**Data:**
====

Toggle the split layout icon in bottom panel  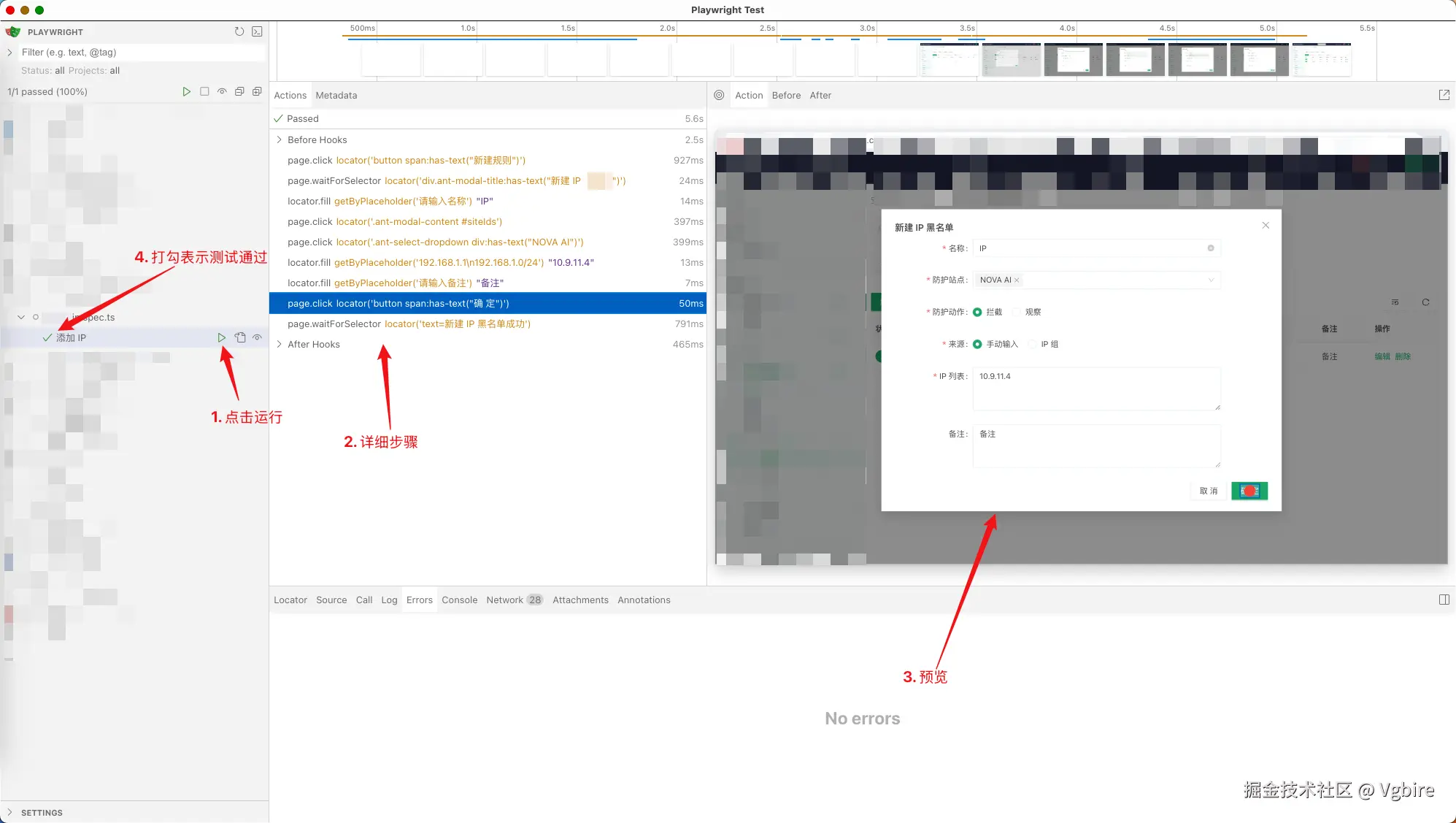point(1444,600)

====

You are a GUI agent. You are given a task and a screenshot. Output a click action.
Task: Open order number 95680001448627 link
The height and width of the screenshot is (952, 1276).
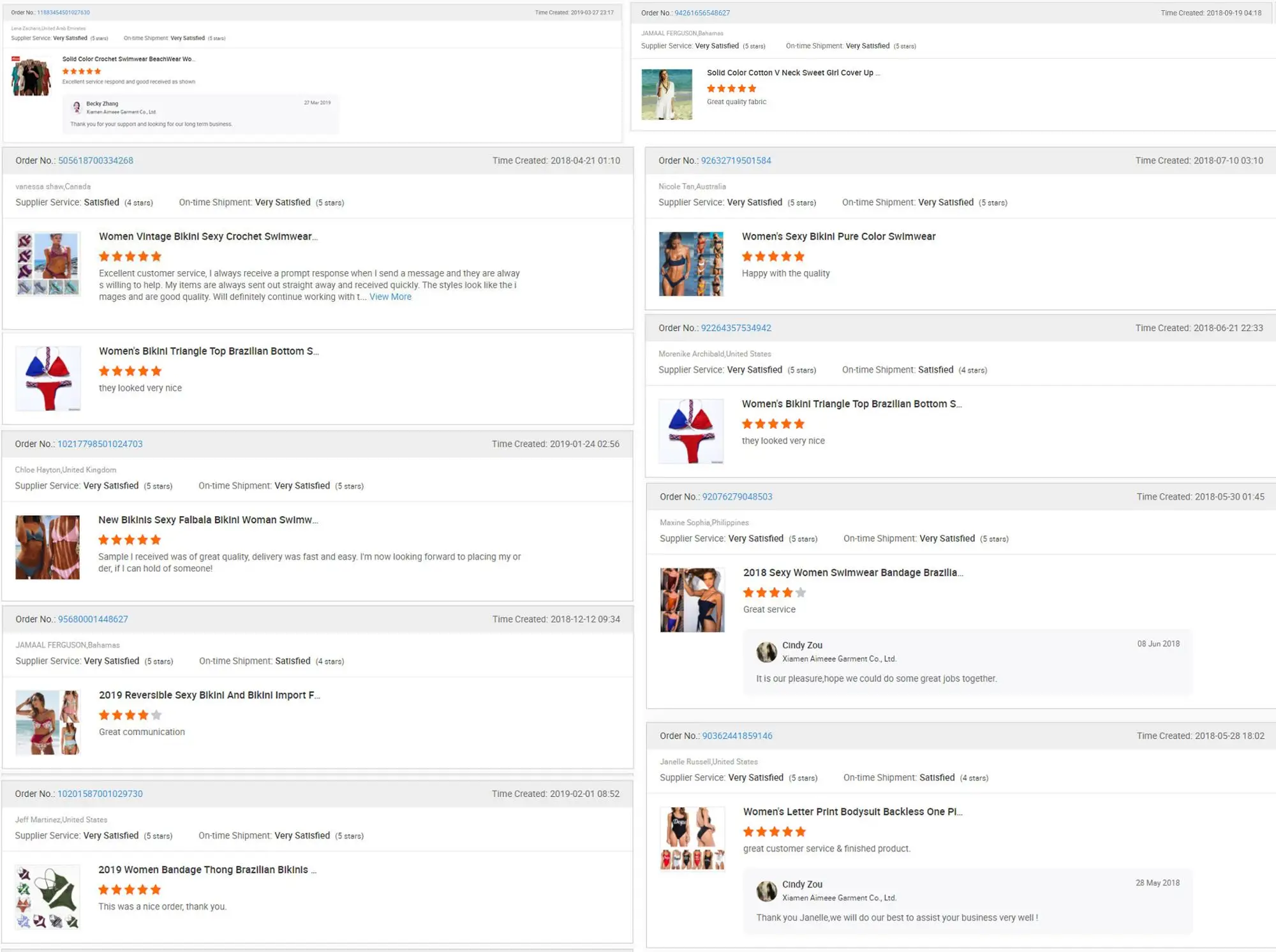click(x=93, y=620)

====

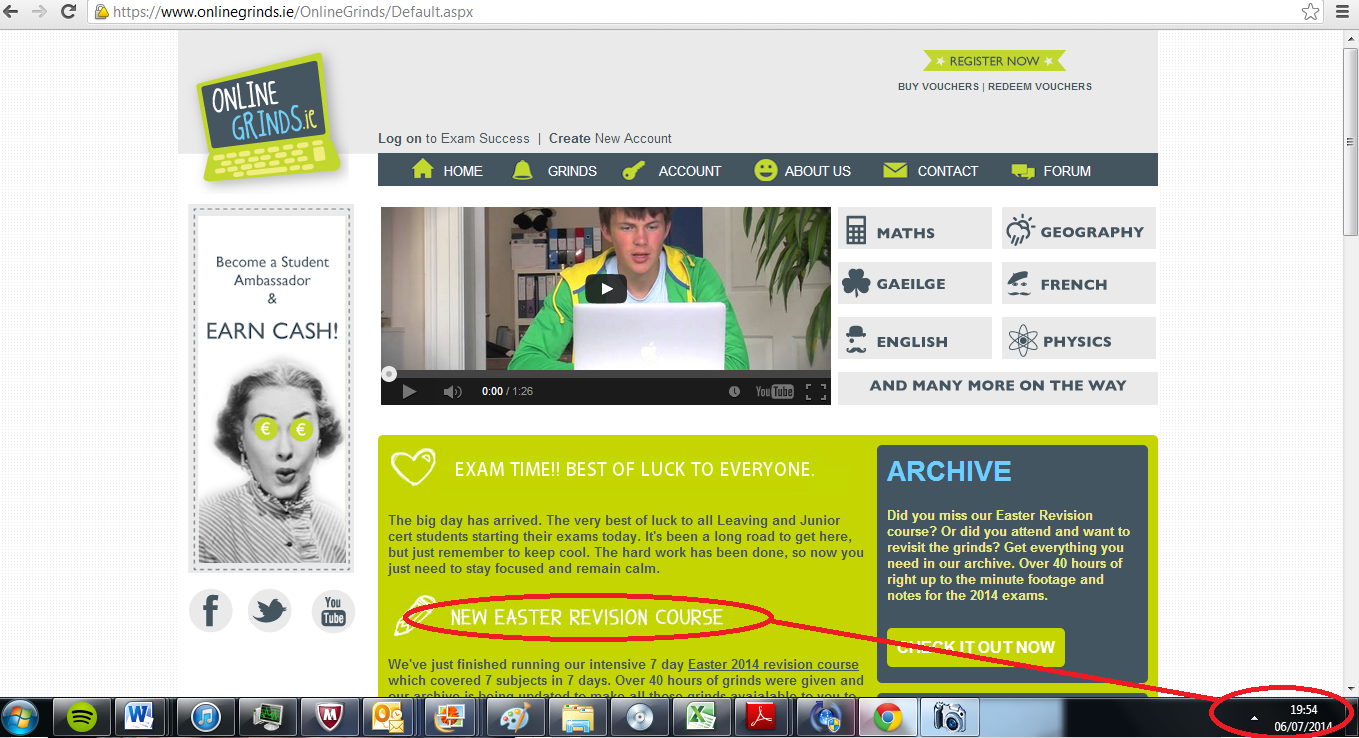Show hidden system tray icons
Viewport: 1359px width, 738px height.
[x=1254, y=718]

====

**Exercise description:** Extract each line of the rows above that contains the word "width", treating uppercase and lowercase as distinct.

**The reply:**
The height and width of the screenshot is (952, 1276).
Viewport: 1359px width, 738px height.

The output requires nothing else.